O radialista Airton Medeiros estava entrevistando ao vivo a presidente de uma associação de cegos em programa da Rádio Nacional. Tratava-a de cega até receber um papelzinho com a recomendação de que a tratasse de “pessoa com deficiência visual”. Antes de obedecer à ordem, perguntou se deveria continuar tratando-a de cega ou tinha de mudar para pessoa com deficiência visual. Ela aproximou as mãos do rosto dele até tocar os óculos. Então afirmou: “Pessoa com deficiência visual é sua gramática, que está desatualizada. Eu sou cega”.

Alvo

Cor, idade, peso, altura, origem, condição social e tendências sexuais são as principais vítimas das brincadeirinhas, piadas preconceituosas ou uso “sem intenção de ofender” . Como agir?

1. Alto, baixo, gordo, magro, grande, pequeno são relativos. Alguém pode ser alto pra uns e baixo pra outros. Diga a altura, o peso, o tamanho: 1,95m, 50kg, 300kg.

2. Negro é raça. Nessa acepção, use-o sem pensar duas vezes. Pelé é negro. Não é escurinho, crioulo, negrinho, moreno, negrão ou de cor.

2.1. Evite o adjetivo negro em expressões de conotação negativa. Em vez de nuvens negras, prefira nuvens pretas ou escuras. Em lugar de lista negra, dê nome aos bois: lista de maus pagadores, lista de alunos relapsos, lista de sonegadores.

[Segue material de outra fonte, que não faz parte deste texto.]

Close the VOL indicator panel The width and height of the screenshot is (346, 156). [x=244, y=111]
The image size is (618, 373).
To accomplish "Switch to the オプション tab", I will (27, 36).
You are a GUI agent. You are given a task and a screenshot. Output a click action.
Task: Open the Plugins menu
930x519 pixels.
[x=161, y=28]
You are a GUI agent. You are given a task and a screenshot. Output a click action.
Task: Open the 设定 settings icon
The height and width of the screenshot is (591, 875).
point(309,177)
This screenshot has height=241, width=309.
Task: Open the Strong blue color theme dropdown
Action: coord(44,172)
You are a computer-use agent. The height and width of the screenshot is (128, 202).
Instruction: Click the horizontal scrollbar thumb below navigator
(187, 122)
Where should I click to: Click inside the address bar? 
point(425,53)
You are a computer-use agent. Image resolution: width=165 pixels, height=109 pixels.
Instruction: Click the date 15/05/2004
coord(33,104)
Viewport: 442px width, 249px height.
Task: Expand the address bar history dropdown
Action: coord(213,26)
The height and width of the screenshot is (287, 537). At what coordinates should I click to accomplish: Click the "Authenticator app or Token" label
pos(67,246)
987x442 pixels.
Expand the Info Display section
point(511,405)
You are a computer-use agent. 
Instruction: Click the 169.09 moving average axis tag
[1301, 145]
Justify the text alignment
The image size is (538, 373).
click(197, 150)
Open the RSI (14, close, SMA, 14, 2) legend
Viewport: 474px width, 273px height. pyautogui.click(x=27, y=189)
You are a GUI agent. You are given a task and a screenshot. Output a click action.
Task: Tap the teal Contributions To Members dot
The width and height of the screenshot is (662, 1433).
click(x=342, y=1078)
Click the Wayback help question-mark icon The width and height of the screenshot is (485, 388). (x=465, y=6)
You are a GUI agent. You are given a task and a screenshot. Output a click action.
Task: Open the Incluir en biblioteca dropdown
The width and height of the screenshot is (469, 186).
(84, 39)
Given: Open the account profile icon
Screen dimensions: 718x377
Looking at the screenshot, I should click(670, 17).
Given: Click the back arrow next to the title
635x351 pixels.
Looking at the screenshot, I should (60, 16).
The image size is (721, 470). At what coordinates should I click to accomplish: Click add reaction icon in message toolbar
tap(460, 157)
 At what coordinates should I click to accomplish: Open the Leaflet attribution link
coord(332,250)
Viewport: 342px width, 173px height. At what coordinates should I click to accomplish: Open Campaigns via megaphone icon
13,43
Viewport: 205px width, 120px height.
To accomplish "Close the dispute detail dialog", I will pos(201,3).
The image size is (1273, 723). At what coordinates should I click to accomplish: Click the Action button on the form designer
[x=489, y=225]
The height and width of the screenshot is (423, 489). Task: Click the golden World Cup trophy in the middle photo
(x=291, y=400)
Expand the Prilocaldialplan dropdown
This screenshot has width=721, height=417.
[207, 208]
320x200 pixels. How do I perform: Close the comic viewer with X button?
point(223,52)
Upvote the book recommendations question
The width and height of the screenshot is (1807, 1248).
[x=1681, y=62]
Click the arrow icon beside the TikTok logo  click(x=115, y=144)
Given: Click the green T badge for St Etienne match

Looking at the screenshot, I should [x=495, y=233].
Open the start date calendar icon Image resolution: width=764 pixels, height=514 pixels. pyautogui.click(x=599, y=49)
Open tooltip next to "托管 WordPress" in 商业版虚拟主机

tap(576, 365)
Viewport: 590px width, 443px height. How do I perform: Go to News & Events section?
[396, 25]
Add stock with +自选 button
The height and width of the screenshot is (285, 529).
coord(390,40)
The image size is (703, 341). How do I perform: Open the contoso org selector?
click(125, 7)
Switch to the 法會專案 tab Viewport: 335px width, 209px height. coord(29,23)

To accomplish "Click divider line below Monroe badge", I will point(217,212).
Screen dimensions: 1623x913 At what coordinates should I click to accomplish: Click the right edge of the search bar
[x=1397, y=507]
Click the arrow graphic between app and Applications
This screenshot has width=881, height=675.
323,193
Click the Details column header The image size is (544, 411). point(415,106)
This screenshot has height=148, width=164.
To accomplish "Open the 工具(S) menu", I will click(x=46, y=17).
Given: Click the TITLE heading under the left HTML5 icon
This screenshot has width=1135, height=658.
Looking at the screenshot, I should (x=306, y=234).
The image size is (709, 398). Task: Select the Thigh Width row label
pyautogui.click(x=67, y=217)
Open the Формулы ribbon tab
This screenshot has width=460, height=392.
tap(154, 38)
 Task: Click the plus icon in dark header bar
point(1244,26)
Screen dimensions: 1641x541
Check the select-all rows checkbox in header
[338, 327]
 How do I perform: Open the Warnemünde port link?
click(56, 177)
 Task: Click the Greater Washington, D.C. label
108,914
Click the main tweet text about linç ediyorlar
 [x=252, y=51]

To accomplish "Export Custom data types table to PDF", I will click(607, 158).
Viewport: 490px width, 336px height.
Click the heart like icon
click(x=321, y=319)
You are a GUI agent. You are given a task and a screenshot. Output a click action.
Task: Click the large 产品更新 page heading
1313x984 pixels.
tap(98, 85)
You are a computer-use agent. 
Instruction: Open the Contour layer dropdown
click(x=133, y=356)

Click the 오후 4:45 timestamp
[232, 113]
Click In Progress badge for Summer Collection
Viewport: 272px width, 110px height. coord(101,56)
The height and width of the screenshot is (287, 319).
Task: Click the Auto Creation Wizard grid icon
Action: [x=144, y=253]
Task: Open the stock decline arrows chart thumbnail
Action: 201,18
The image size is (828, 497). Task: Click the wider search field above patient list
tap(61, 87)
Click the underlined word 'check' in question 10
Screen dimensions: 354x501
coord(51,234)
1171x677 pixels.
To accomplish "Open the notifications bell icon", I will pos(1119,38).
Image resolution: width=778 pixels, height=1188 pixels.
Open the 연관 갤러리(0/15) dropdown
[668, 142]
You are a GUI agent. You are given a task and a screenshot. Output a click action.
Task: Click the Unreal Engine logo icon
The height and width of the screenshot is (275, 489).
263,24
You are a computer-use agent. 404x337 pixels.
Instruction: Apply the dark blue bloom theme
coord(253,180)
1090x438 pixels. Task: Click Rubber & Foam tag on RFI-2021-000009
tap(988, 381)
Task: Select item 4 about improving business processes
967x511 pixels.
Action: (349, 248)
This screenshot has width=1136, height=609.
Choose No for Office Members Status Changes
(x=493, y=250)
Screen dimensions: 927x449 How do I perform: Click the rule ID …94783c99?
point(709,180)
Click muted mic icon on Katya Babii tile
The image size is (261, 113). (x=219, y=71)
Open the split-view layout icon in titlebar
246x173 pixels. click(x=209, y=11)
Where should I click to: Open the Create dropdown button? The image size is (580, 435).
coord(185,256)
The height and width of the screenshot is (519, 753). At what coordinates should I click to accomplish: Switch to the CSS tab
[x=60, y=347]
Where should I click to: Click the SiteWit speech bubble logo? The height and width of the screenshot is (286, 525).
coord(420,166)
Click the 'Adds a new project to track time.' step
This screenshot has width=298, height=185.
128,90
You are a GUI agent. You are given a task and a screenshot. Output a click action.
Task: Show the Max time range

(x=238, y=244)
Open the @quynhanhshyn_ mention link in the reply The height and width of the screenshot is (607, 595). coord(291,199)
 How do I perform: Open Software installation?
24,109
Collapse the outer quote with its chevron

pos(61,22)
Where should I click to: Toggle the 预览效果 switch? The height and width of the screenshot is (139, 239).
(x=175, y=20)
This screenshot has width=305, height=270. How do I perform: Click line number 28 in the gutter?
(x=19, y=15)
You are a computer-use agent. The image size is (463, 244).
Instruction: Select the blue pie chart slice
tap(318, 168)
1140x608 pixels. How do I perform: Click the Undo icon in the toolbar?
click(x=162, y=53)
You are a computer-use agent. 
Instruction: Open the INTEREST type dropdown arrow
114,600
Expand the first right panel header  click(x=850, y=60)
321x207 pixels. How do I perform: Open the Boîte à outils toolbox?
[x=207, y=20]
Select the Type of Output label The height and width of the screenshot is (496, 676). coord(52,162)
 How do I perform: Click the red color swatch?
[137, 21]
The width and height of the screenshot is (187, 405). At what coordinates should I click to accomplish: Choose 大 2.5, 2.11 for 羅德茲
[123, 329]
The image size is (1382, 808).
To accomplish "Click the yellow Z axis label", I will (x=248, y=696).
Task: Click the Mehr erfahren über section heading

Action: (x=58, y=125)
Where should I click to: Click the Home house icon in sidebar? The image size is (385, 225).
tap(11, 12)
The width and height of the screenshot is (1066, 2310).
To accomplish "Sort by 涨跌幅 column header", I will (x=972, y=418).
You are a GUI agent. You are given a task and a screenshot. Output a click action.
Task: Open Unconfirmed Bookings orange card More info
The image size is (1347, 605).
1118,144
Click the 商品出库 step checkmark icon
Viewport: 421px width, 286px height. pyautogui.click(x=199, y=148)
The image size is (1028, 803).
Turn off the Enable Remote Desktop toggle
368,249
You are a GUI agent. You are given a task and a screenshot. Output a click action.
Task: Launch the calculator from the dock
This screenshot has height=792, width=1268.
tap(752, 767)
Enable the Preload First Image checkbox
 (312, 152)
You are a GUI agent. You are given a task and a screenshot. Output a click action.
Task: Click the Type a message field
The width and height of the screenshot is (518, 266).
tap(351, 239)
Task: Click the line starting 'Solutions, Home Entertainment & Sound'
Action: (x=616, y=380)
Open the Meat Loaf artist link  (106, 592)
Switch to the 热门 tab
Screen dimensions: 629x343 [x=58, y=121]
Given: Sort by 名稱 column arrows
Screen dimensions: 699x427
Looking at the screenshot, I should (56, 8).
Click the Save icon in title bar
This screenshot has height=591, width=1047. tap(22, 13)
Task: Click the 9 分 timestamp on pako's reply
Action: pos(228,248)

2.2. Apague denegrir de seu dicionário. Prefira comprometer. Elimine também judiar (da família de judeu). Substitua-o por maltratar.

2.3. Quer indicar cor? O preto está às ordens.

3. Paraíba, ceará e cabeça-chata? Não. Identifique e especifique o estado de origem com precisão (maranhense, paraibano, pernambucano, cearense). Se quiser generalizar, use o adjetivo indicador da região: nordestino, nortista, sulista. Não use baiano, exceto se o referido for realmente natural da Bahia.

4. Bicha, veado, sapatão, pé 44? Xô! Fique com homossexual, gay, lésbica, LGBT. No sentido de pederasta passivo ou homossexual do sexo masculino, não existe 'viado', exceto no sentido de tecido de lã, com riscas ou veios.

Diga

chinês, coreano, japonês (não: japa, china, amarelo)

idoso (não: velho, vovô, decrépito, gagá, pé na cova)

pobre, pessoa de baixa renda (não: pobretão, pé de chinelo, ralé, mulambento, arraia- miúda, povão, plebe, gentalha, gentinha, povaréu, corja, populacho, escória)

pessoa com deficiência ou pessoa com necessidades específicas (não: portador de deficiência, pessoa com necessidades especiais)

religioso (não: papa-hóstia, igrejeiro, carola, barata de igreja, beato)

travesti (não: traveco)

prestador de concurso público (não: concurseiro, concursando)

prestador de exame vestibular (não: vestibulando)

prestador do Enem (não: enemzeiro)

professor de português e redação (não: gramatiqueiro)

cego ou deficiente visual (não: ceguinho)

surdo ou deficiente auditivo (não: surdinho, mudinho)

deficiente intelectual, paciente psiquiátrico ou pessoa com transtorno mental (não: deficiente mental, excepcional, doente mental, retardado, débil mental)

hanseníase e doente de hanseníase (não: lepra, leproso)

doente de aids ou portador de HIV (não: aidético)

pessoa com epilepsia (não: epiléptico)

pessoa não-deficiente (não: pessoa normal)

pessoa que usa cadeira de rodas ou deficiente físico (não: pessoa presa ou confinada a cadeira de rodas, cadeirante)

pessoa com tetraplegia (não: tetraplégico)

pessoa com autismo (não: autista, exceto em títulos de reportagens e notícias)

pessoa com sequela de poliomielite ou paralisia infantil (não: vítima)

negro (não: escurinho, crioulo, moreno, negrinho, negrão)

comprometer ou maltratar (não: judiar, denegrir)

índio (não: indígena, que é adjetivo, e não substantivo)

pessoa de origem asiática (não: asiático)



Conclusão

Vale o bom senso. Na dúvida, pergunte-se se a palavra ou a expressão podem ofender alguém ou reforçar preconceito. Se a resposta for sim, busque alternativa.